Exercise instructions
The task calls for an exact retyping of the lines from the one holding "Given: Expand the TUTORIAL sidebar section" through the end of the listing, with pictures omitted and nothing added.

Provided data

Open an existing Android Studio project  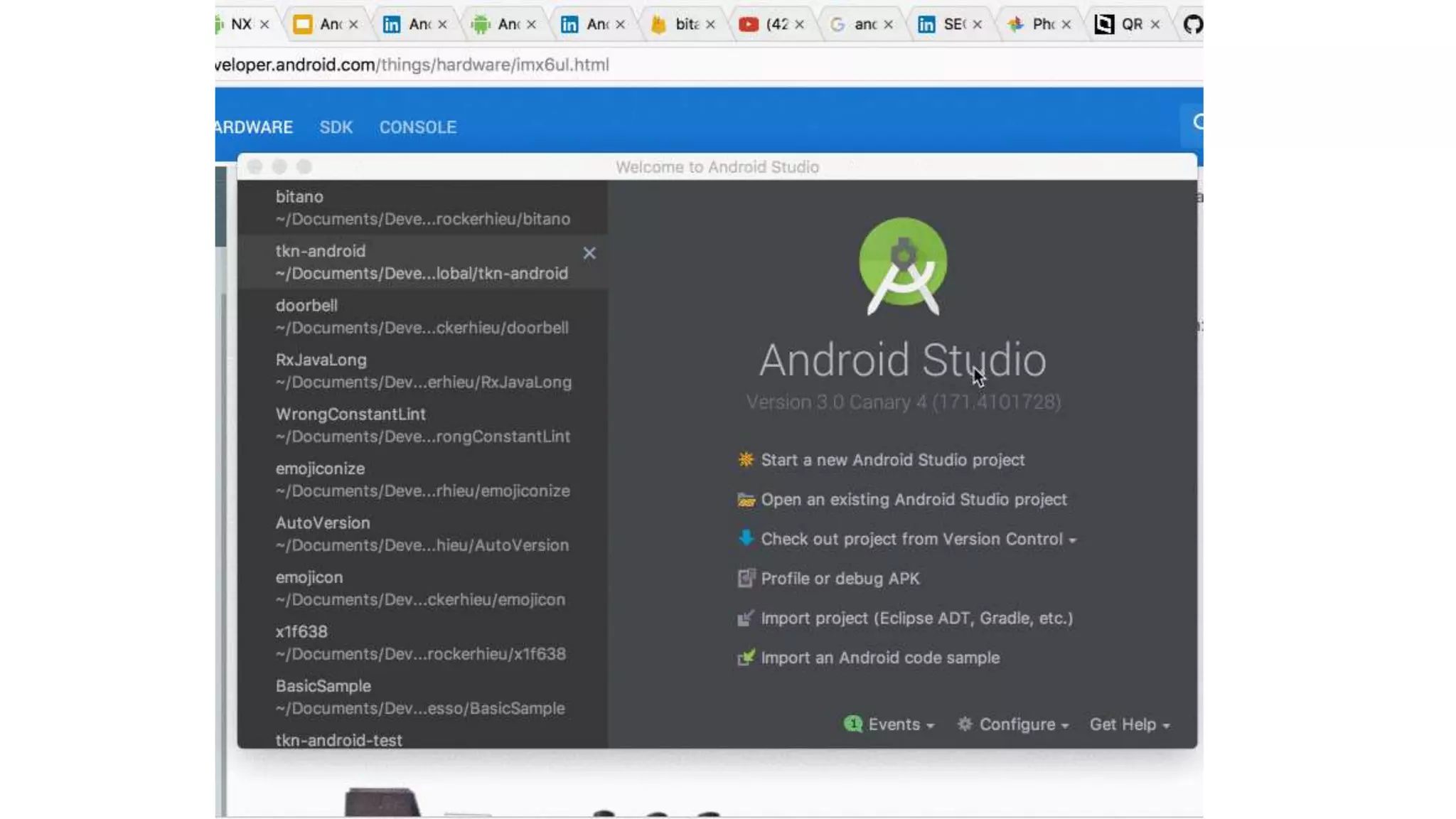pyautogui.click(x=914, y=500)
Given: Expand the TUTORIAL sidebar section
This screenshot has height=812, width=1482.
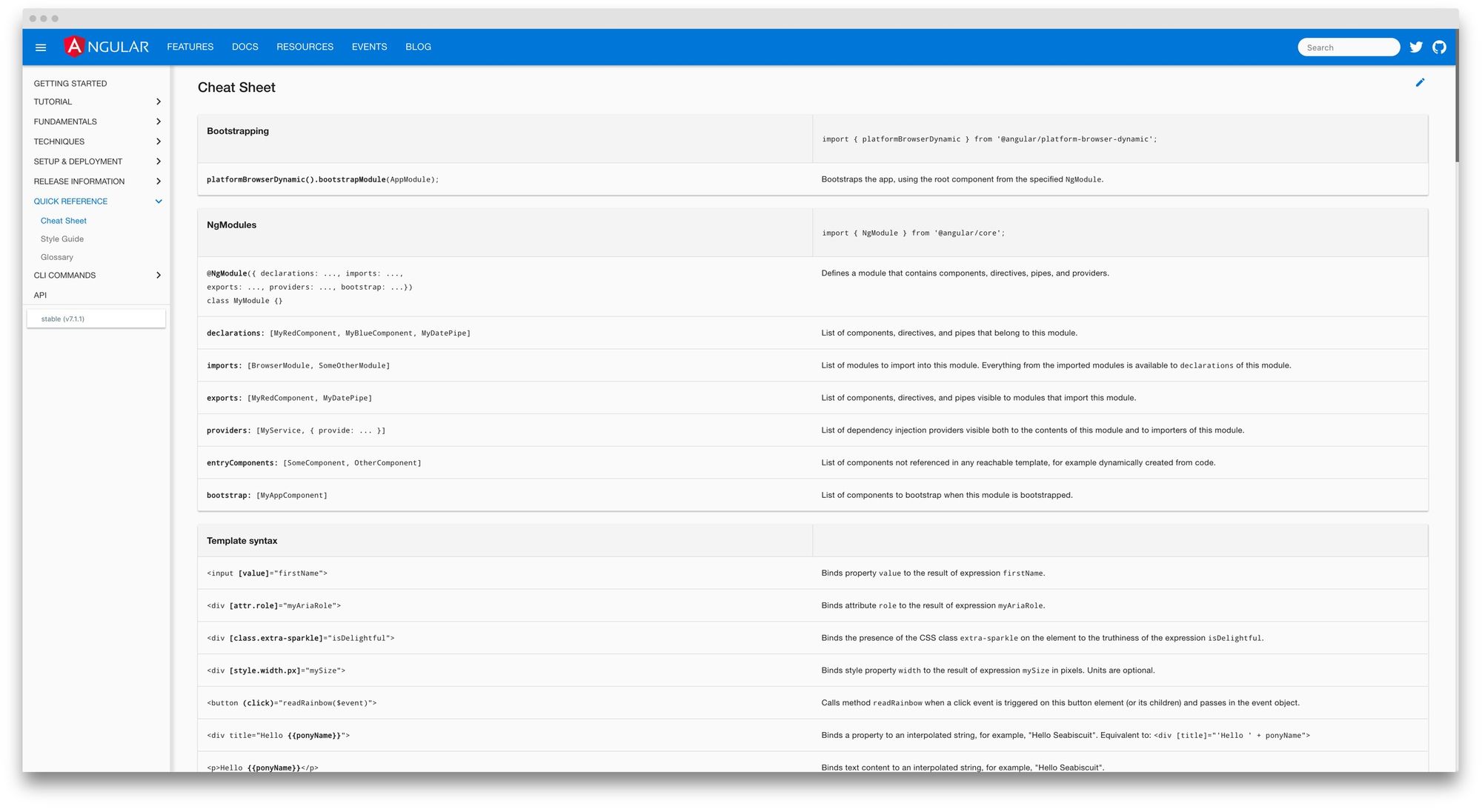Looking at the screenshot, I should pos(96,102).
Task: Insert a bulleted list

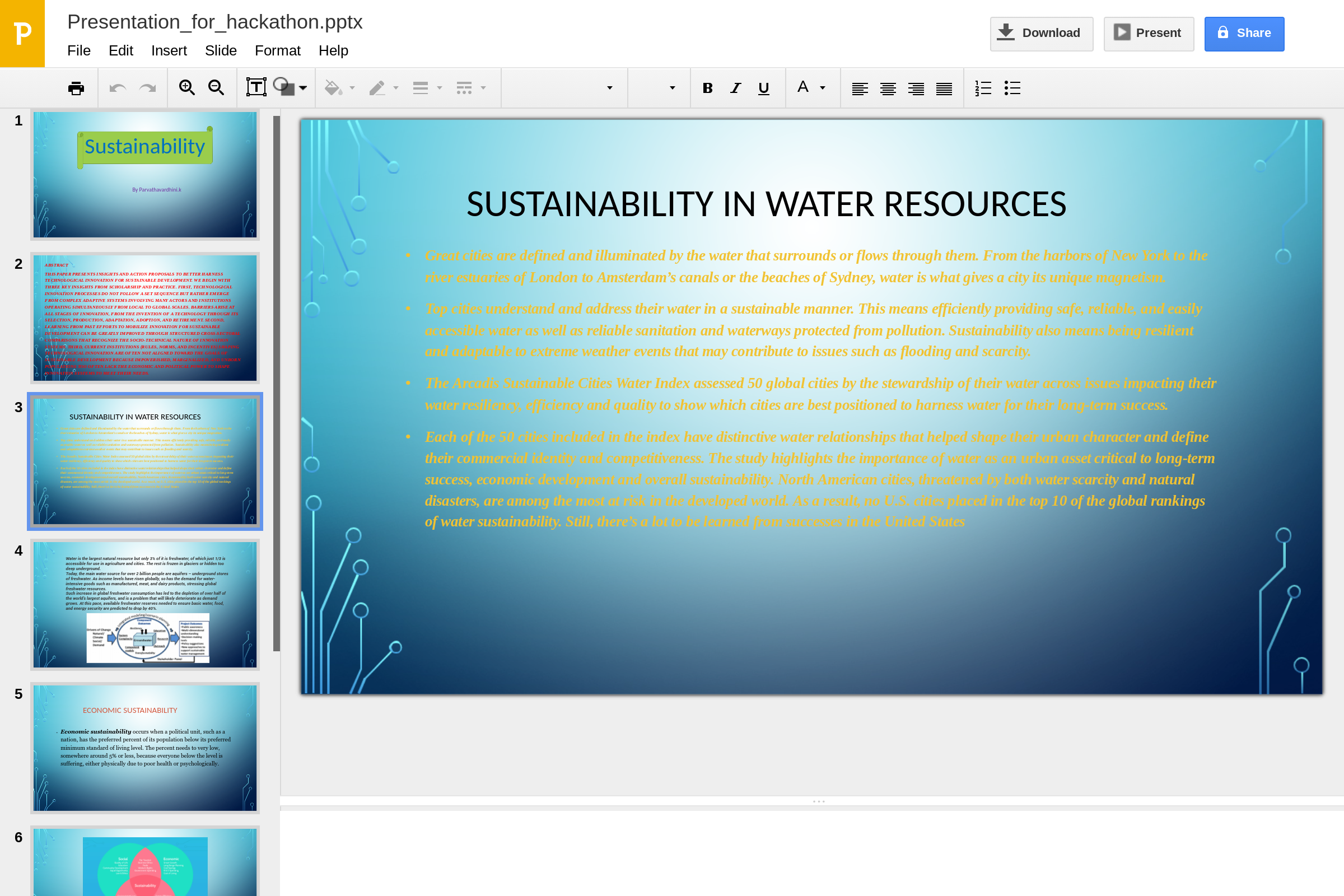Action: click(1012, 88)
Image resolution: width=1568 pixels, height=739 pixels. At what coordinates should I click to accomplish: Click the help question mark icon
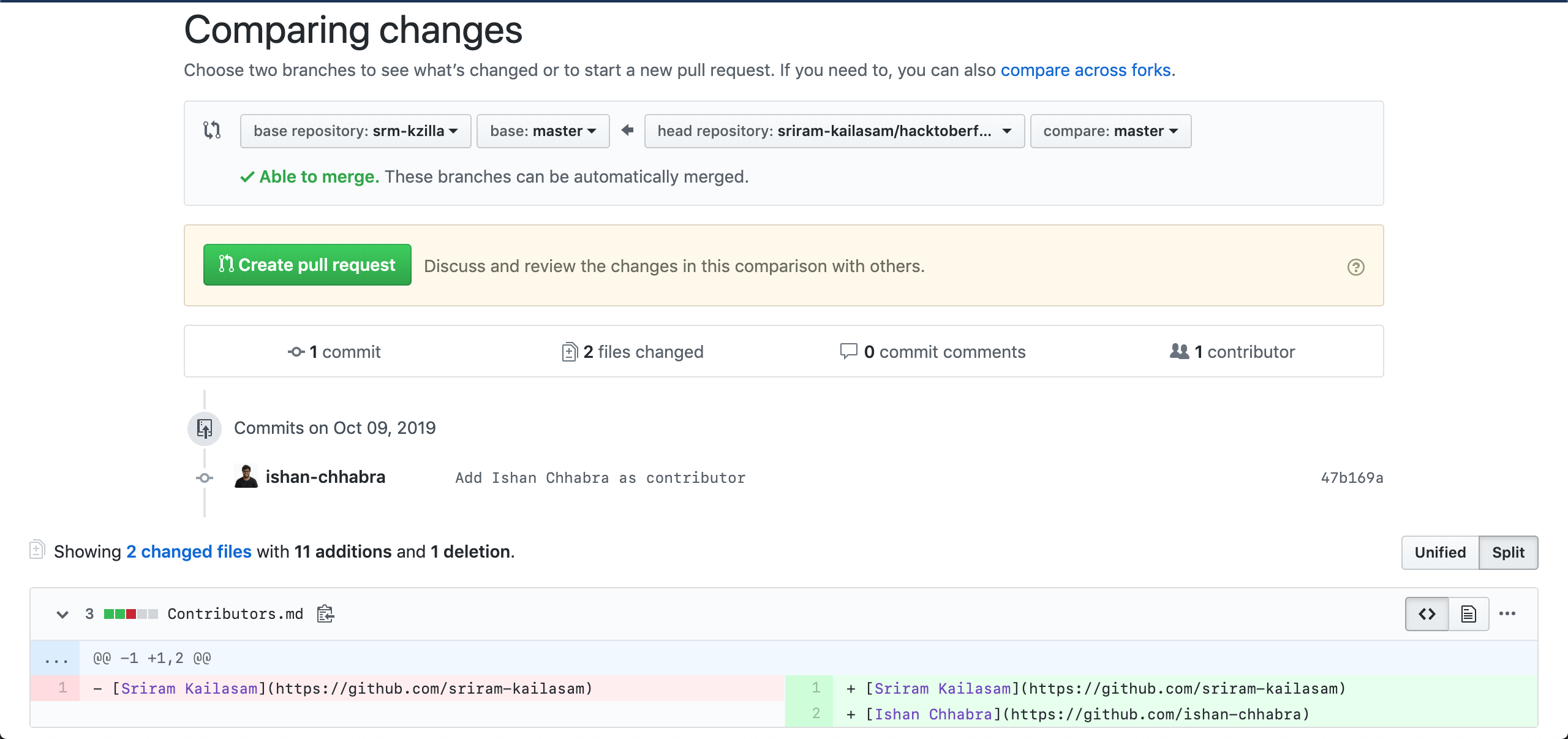(1355, 267)
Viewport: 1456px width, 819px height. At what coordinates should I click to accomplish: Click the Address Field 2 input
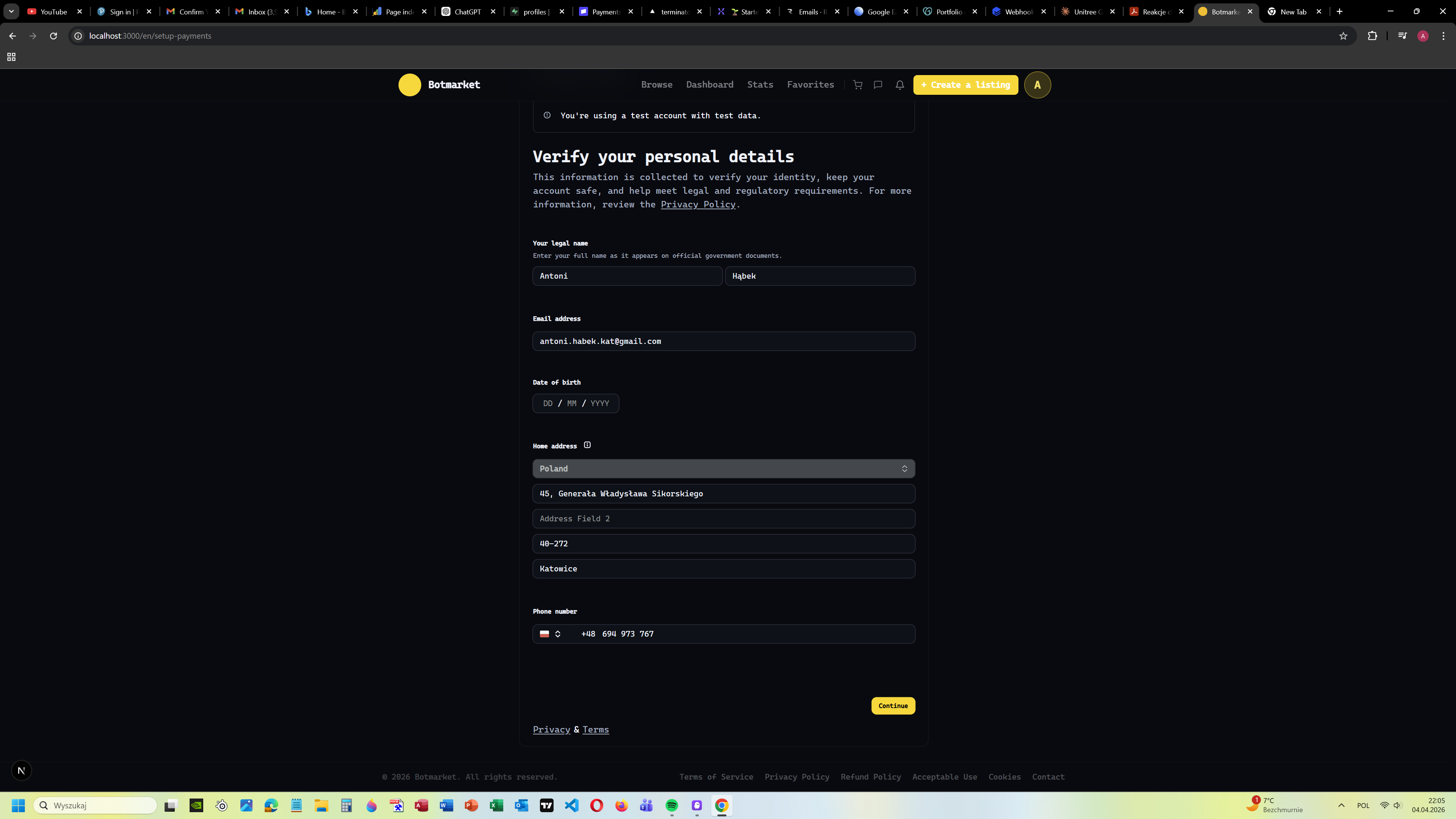(x=723, y=518)
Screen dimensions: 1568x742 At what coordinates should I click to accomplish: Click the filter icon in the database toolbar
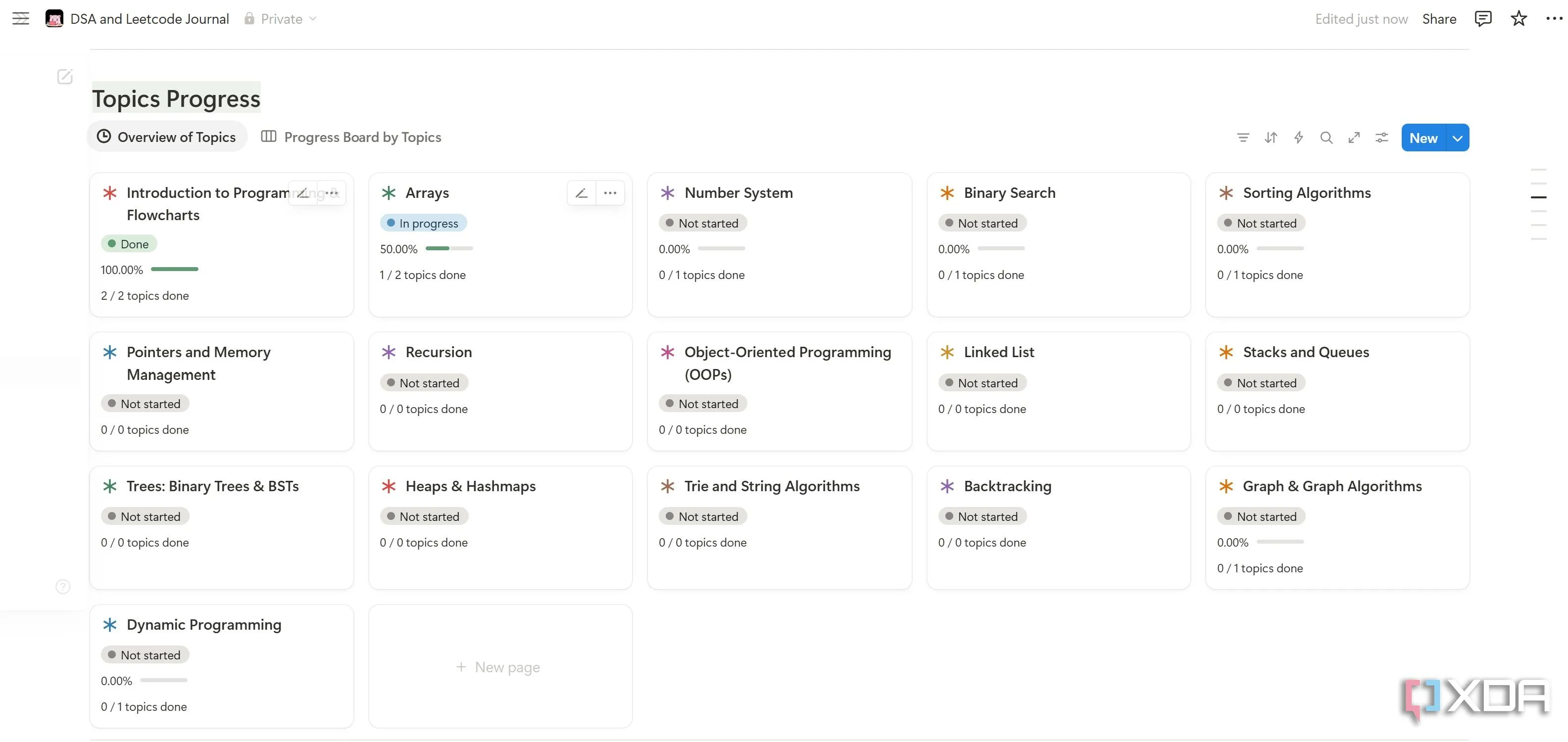click(1243, 138)

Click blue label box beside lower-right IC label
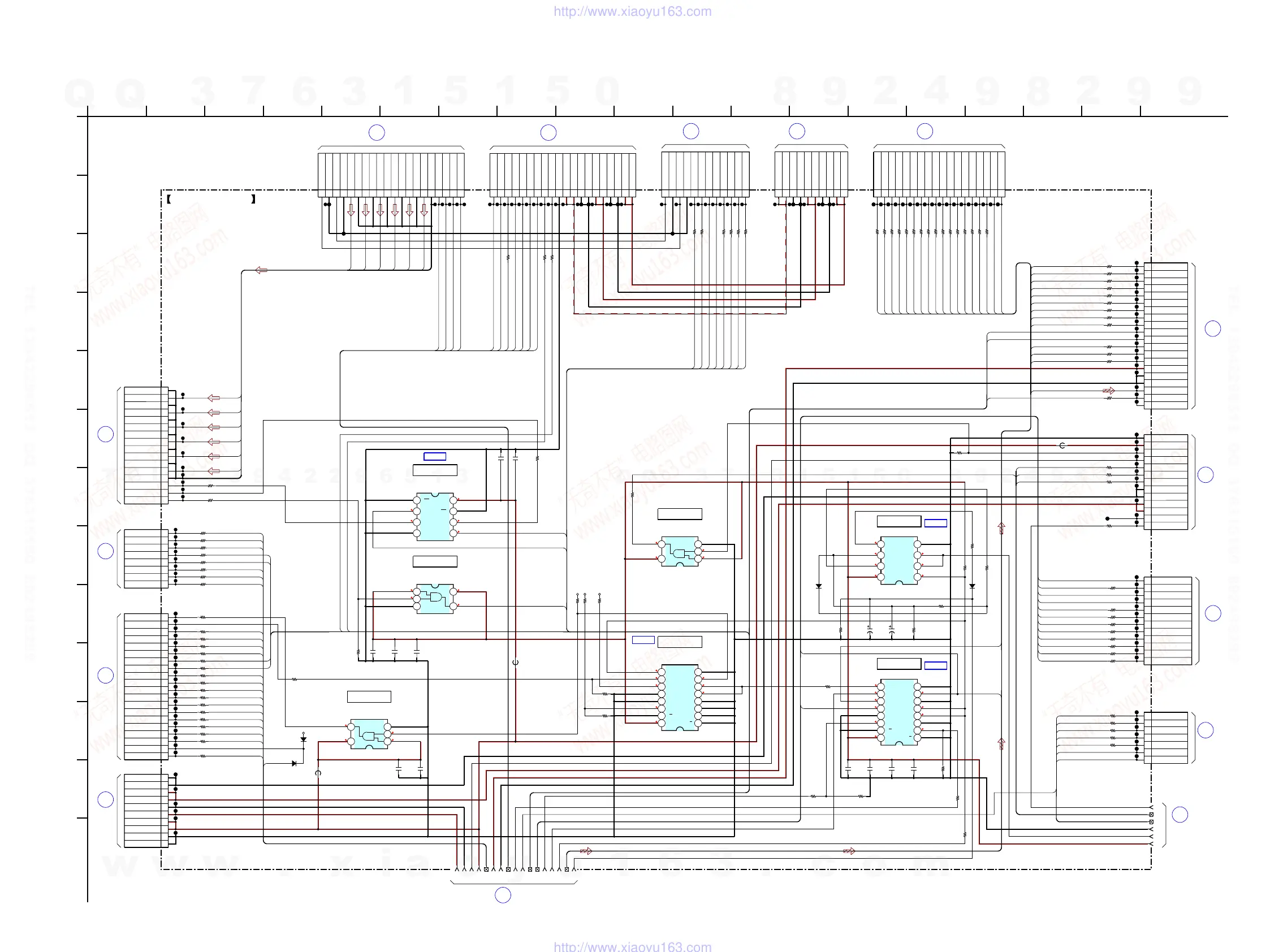coord(936,665)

Written solution
Given: Expand the TUTORIAL sidebar section
This screenshot has height=812, width=1482.
Looking at the screenshot, I should pos(96,102).
Task: Insert a bulleted list

Action: click(1012, 88)
Image resolution: width=1568 pixels, height=739 pixels. At what coordinates should I click to accomplish: Click the help question mark icon
(1355, 267)
Viewport: 1456px width, 819px height. At what coordinates should I click to accomplish: Click the Address Field 2 input
(x=723, y=518)
Screen dimensions: 1568x742 At what coordinates should I click to accomplish: Click the filter icon in the database toolbar
click(1243, 138)

Click blue label box beside lower-right IC label
coord(936,665)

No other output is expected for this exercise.